» **TASK TO COMPLETE**: Search the data for "agent" and copy every matching line.
── DATA RECORDS ──
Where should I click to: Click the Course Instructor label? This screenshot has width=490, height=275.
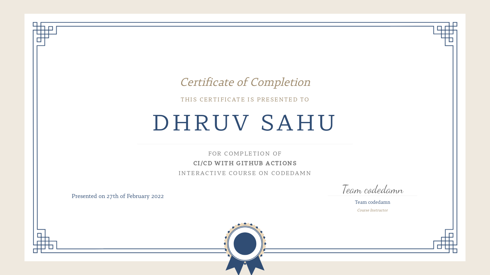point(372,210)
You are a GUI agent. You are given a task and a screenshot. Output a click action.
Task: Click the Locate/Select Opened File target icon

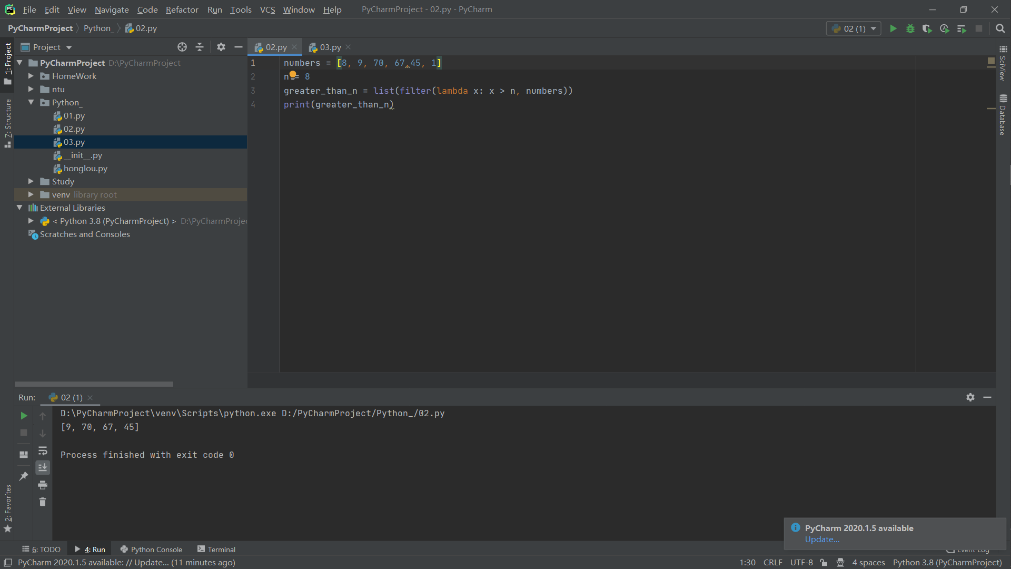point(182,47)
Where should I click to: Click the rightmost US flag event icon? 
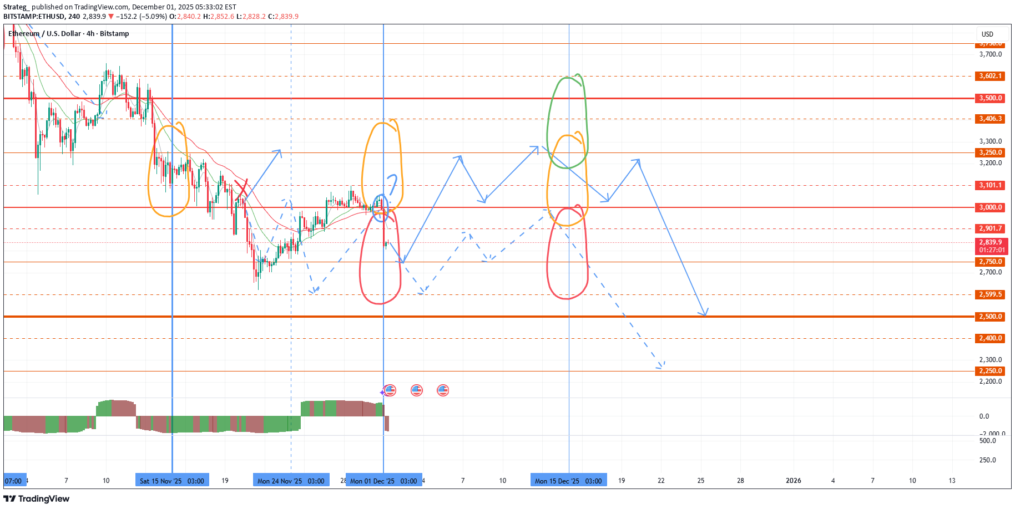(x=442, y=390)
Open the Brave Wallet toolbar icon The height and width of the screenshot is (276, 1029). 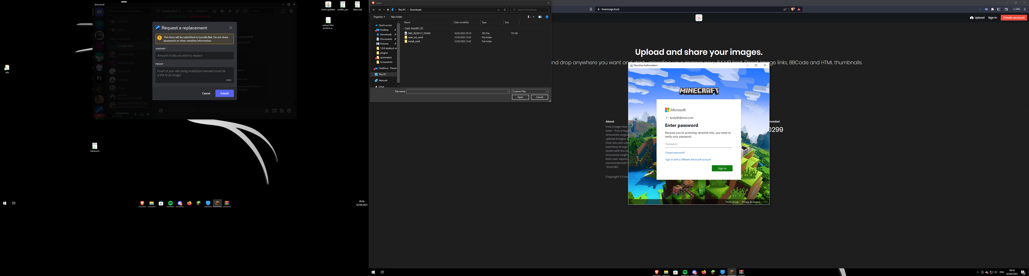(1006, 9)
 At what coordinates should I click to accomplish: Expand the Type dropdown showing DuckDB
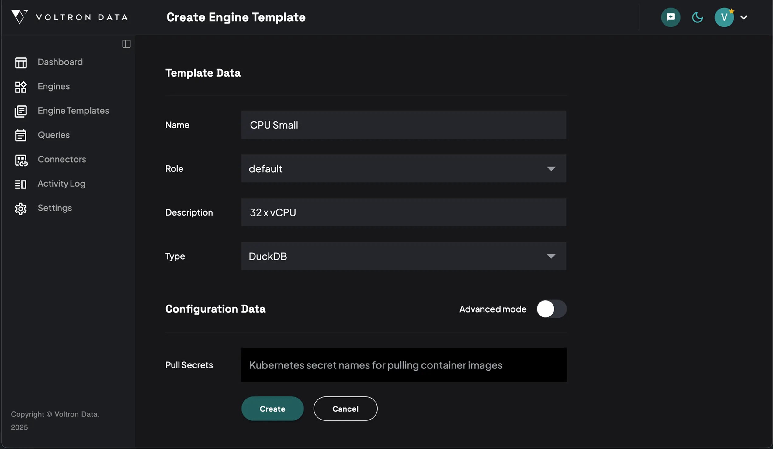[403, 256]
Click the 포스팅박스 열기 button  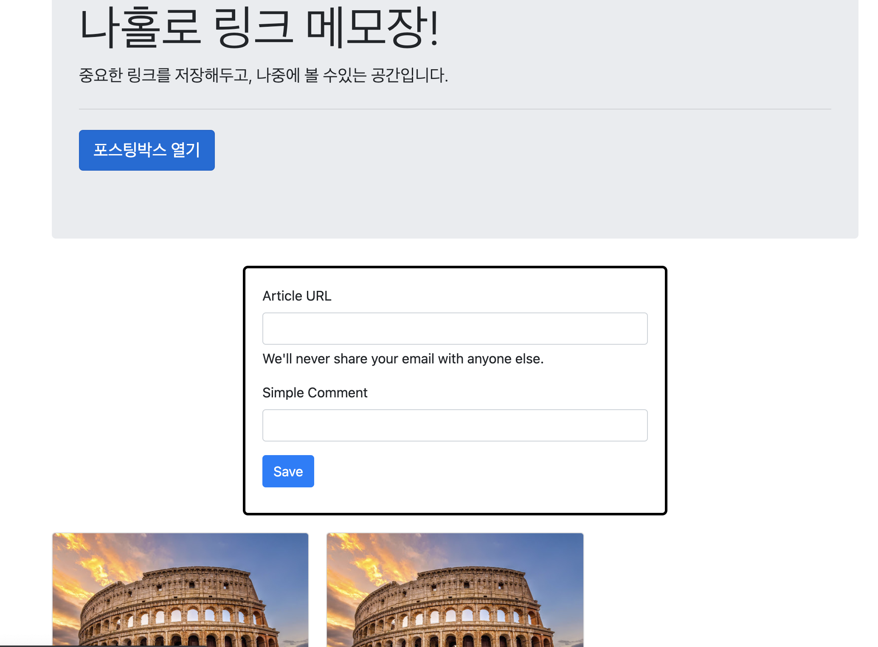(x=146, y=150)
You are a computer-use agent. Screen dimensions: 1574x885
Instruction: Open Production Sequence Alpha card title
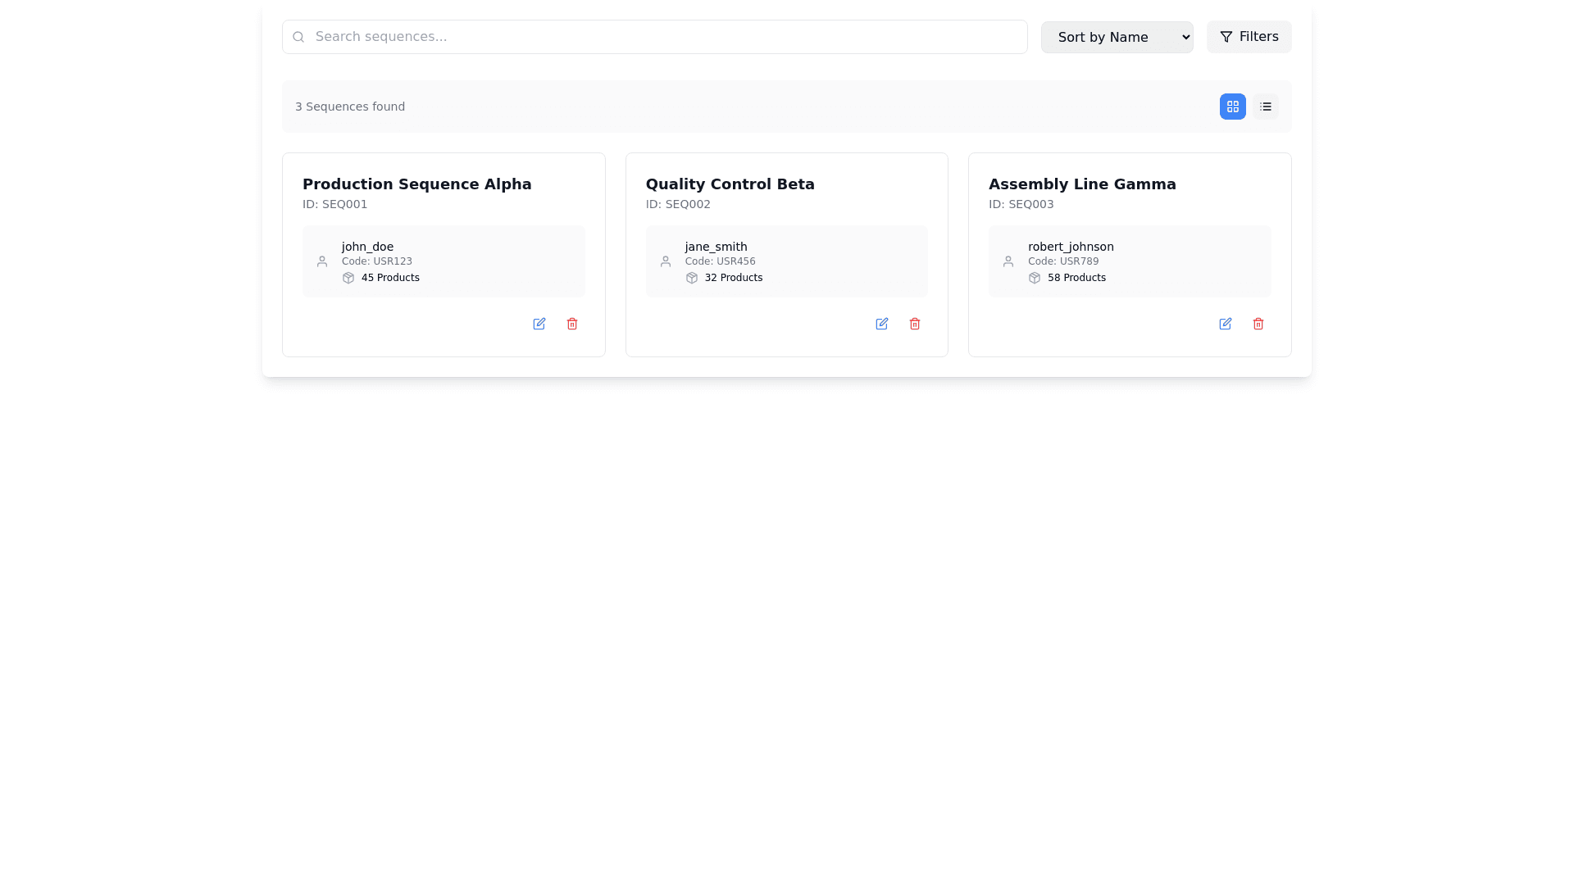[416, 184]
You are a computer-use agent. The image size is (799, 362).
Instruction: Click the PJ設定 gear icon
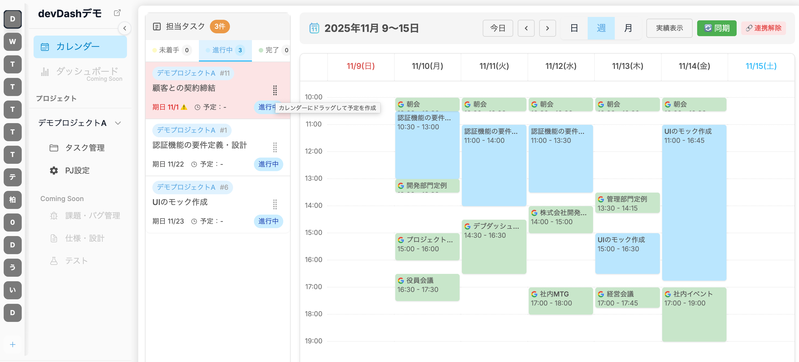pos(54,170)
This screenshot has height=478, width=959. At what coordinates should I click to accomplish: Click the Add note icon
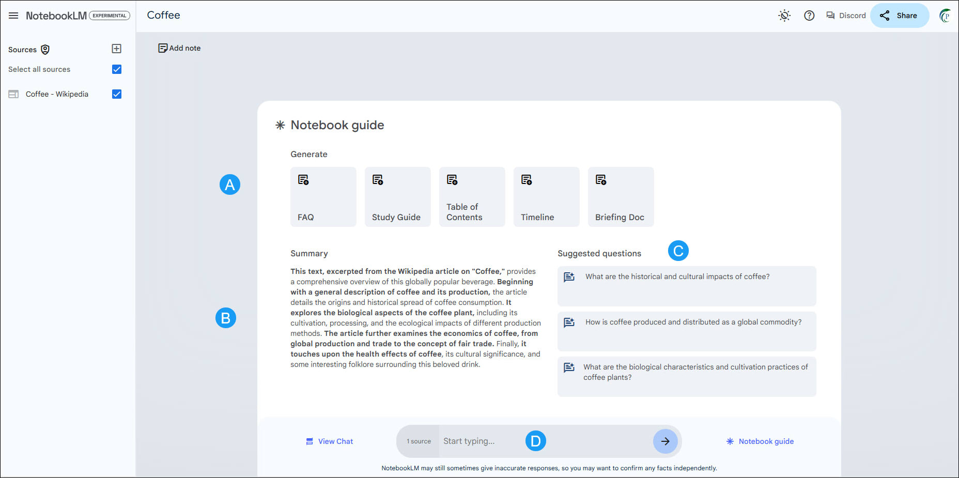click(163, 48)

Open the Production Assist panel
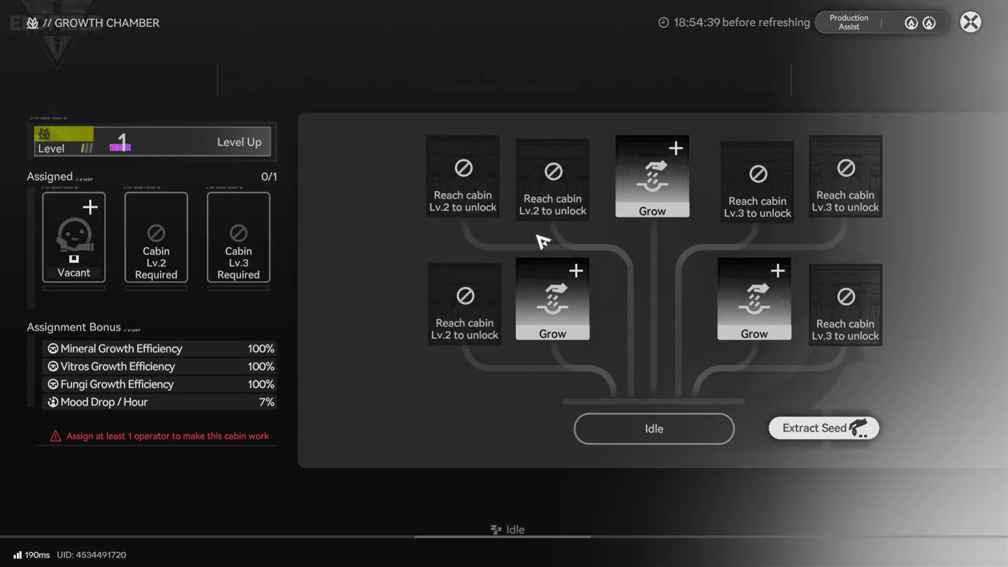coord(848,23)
───
» **SOLUTION**:
You are a GUI agent. You are given a task and a screenshot. Output a click action.
You are a computer-use agent. Screen dimensions: 1574x885
You are a computer-use agent. The image size is (799, 362).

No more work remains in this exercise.